Andersen was formally introduced Friday as the new head coach at Wisconsin and he made it clear right away that he will be more of a "fly on the wall" as the Badgers prepare for the Jan. 1 game against Stanford.
That's because his boss, athletic director Barry Alvarez, is already handling the coaching duties at the request of the players following the departure of Bret Bielema for Arkansas. That allows Andersen, who left Utah State after four years, to evaluate players and prepare for next season.
"These kids need to go win a Rose Bowl," Andersen said after walking past a bowing Bucky Badger mascot and pep band playing the Wisconsin fight song. "The last thing they need for me is to hang around coach Alvarez."

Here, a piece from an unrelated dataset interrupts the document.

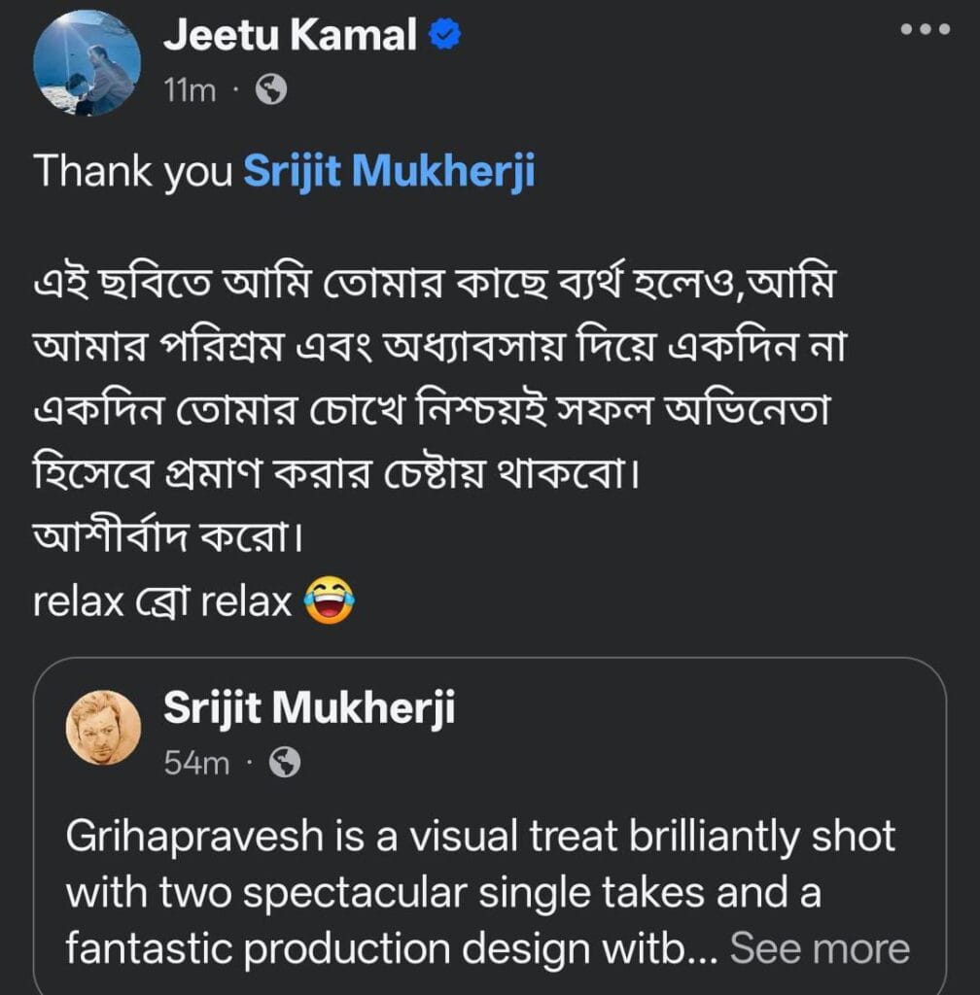Click the "fantastic production design" line
The image size is (980, 995).
tap(389, 948)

Alvarez, who won three Rose Bowls during his Wisconsin coaching career, said he interviewed three candidates in person for the job but didn't offer it to anyone but Andersen.
"Gary has impressed me as the right person who believes in the things we have done to be successful in this program," Alvarez said. "It was such a great fit, it was like he was in my head."

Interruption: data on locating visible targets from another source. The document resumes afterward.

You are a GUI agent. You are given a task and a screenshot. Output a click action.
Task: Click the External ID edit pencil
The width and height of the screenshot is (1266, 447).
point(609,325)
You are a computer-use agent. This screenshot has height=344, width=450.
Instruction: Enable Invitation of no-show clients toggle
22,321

Andersen drew interest from California, Colorado and Kentucky last month, but decided to pass on those opportunities and received a contract extension from Utah State. Andersen said he accepted the Wisconsin job without asking any questions and pointed to a game earlier this season when his visiting Aggies missed a 37-yard field goal in the final seconds and the Badgers escaped with a 16-14 win.

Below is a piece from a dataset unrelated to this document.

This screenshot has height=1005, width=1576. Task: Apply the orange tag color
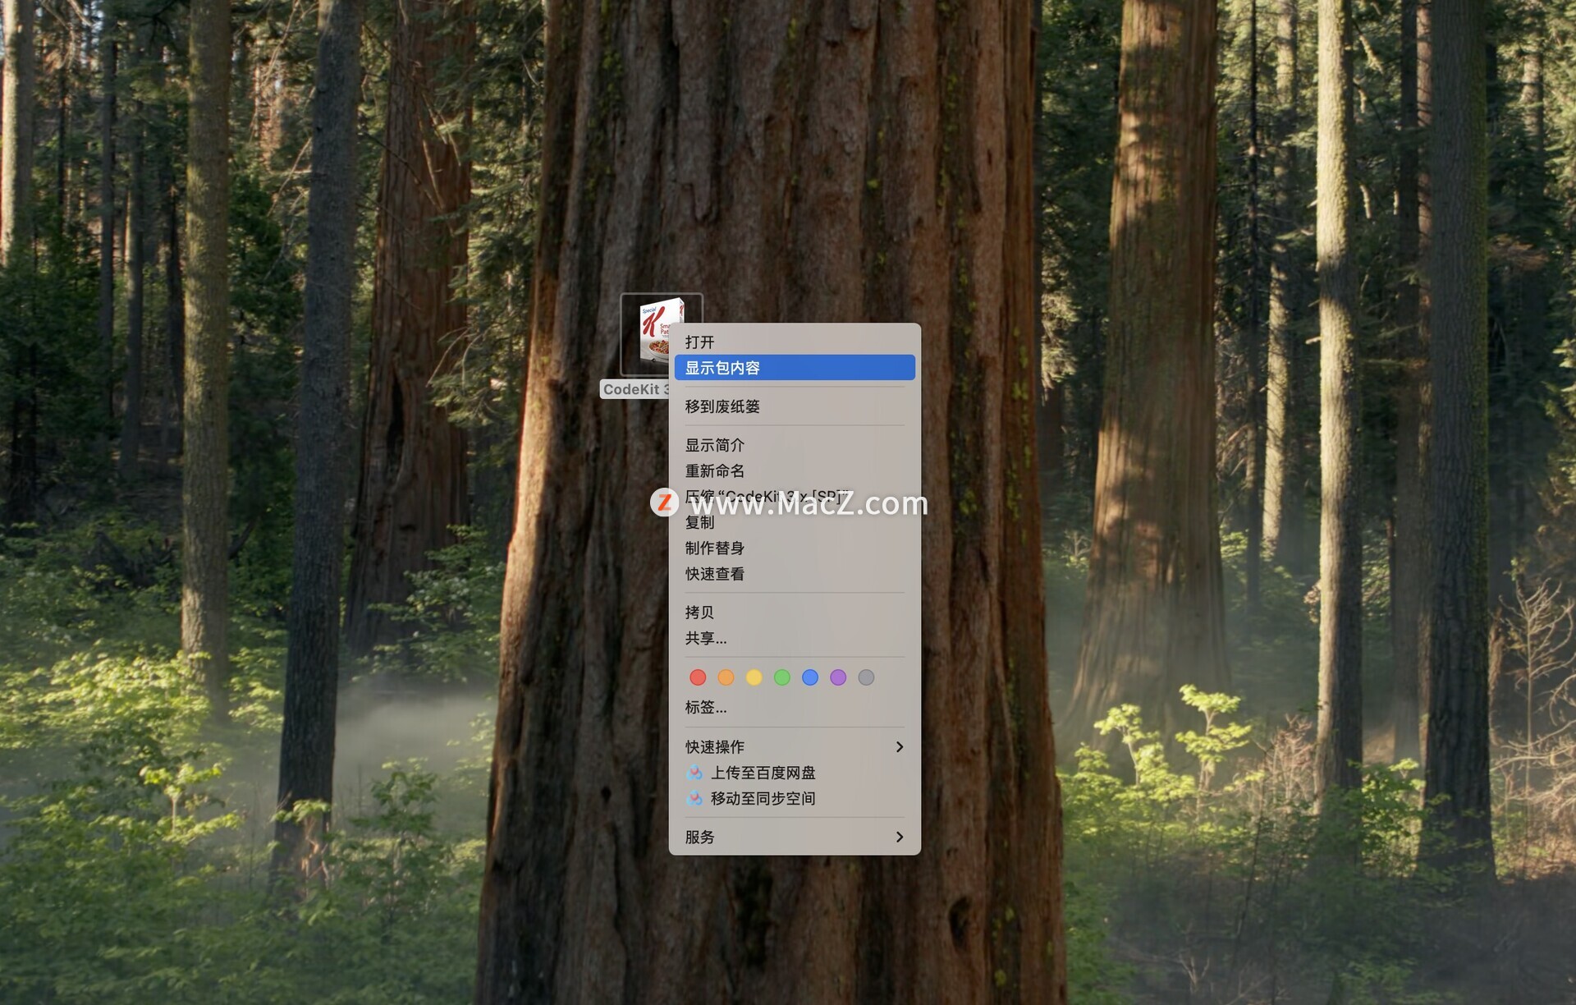(x=726, y=677)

"Coach Alvarez didn't have to make any pitch to this guy," Andersen said. "The pitch was made when I spent three hours out on that field a long time ago."
At Utah State, Andersen took over a struggling program and led it to an 11-2 record this season, Western Athletic Conference title and a bowl victory over Toledo. At Wisconsin, he inherits a team fresh off winning the Big Ten and headed to the Rose Bowl for the third straight year. Wisconsin finished 8-5 this year, Bielema's seventh as coach.
Andersen said he spent two days personally calling all 106 players on the Utah State team to let them know he was leaving. He said that was "probably the most difficult thing I've ever had to do in my coaching career."
Andersen met separately with some Wisconsin players and addressed the entire team at practice Friday. He told players that he would not be a distraction at the bowl game, junior running back James White said.
Center Travis Frederick said that's unlikely to happen.
"Right now our focus is really on winning the Rose Bowl," he said.
Players said they were glad the search for a new coach was over and that Andersen made a good first impression.
"He seemed like a great guy," said junior linebacker Chris Borland. "He's a straight shooter."
Everyone on the Badgers roster has played only for Bielema. Borland said having a new coach gives everyone a chance to re-establish themselves or make a fresh start.
"It's a great opportunity," he said.
The Badgers lose running back Montee Ball, who set the major college record for career touchdowns this year and tied the single-season mark last year. Also leaving are linebacker Mike Taylor and standout defensive backs Marcus Cromartie and Devin Smith.
But the team has plenty of talent returning for Andersen to work with, including White and Melvin Gordon, who rushed for a total of almost 1,400 yards and 15 touchdowns.
Andersen said he didn't anticipate any players from Utah State transferring to play for Wisconsin, but he will bring "three or four" coaches with him. He didn't say who. The Aggies' offensive coordinator, Matt Wells, has replaced Andersen as Utah State coach.
Andersen also said he wants to keep some Wisconsin coaches on board to keep ties with Wisconsin high school coaches and stay strong recruiting in-state. He singled out defensive secondary coach Ben Strickland, a former Wisconsin player who joined the team as a full-time assistant coach this year, as one he wanted to keep.
The 48-year-old Andersen said Wisconsin will continue to be a power-run team under his leadership.
"That will be the mindset and that's the way it's always been," he said. "We're going to line up and let those big kids work. That's what they like to do. ... I sure hope my stamp at the end of the day is to have a football team that is physical, tough minded."
Andersen, who was defensive line coach under Urban Meyer when he was coach at Utah, said he reached out to the current Ohio State coach to talk about the Wisconsin job.
"His first thoughts were, obviously it's a tremendous job and great opportunity," Andersen said. "I have an unbelievable respect for coach Meyer, his family, the way he has moved himself throughout this profession."